PASSIONS.
L’ame en ses passions se pipe plustost elle mesme, se dressant vn faux subiect et fantastique, voire contre sa propre creance, que de n’agir contre quelque chose, I, 42.
Qui ne sçait leur fermer la porte, ne les chassera pas entrées, III, 510.
Les passions qui sont toutes en l’ame, comme l’ambition, l’auarice, et autres, donnent bien plus à faire à la raison: que celles qui tiennent au corps et à l’ame, laquelle n’y peut estre secourue, que de ses propres moyens: ny ne sont ces appetits là, capables de satieté: voire ils s’esguisent et augmentent par la iouyssance, II, 634.

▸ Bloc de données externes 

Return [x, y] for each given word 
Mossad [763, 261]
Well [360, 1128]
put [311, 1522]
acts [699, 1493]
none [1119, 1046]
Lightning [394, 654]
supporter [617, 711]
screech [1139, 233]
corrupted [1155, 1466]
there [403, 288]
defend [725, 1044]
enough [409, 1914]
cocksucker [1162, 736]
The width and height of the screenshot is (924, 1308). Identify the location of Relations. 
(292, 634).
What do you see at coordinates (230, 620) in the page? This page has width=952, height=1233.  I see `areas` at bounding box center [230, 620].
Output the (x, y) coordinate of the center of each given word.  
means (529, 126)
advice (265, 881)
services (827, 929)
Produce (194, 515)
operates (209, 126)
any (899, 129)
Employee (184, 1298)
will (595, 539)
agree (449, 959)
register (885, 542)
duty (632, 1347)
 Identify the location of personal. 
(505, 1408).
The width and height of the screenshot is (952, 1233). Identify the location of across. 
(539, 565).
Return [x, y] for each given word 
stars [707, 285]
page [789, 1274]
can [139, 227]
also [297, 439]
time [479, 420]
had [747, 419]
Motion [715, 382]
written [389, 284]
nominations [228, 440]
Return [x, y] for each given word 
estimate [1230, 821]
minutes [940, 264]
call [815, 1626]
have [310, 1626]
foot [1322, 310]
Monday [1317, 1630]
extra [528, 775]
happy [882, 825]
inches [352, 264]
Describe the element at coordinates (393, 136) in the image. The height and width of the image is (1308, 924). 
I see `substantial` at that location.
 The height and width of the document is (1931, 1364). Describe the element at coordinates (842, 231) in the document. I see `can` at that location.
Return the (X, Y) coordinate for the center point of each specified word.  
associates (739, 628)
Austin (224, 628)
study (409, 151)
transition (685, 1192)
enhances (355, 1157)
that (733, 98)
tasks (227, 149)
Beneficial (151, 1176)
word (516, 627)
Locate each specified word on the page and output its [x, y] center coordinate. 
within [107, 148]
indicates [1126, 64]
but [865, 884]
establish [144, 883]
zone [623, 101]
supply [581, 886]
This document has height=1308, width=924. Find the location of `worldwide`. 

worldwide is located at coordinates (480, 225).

Toutes passions qui se laissent gouster, et digerer, ne sont que mediocres, I, 26.
PÉDANTISME.
I’ayme et honore le sçauoir, autant que ceux qui l’ont. Et en son vray vsage, c’est le plus noble et puissant acquest des hommes. Mais en ceux, et il en est vn nombre infiny de ce genre, qui en establissent leur fondamentale suffisance et valeur: ie le hay, alors si ie l’ose dire, vn peu plus que la bestise. En mon pays, et de mon temps, il amande assez les bourses, nullement les ames, III, 312.
PEINE (PUNITION).
La peine suit de bien prés le peché: elle naist en l’instant et quant et quant le peché luy mesme, I, 658.
Quiconque attent la peine, il la souffre, et quiconque l’a meritée, l’attend, I, 660.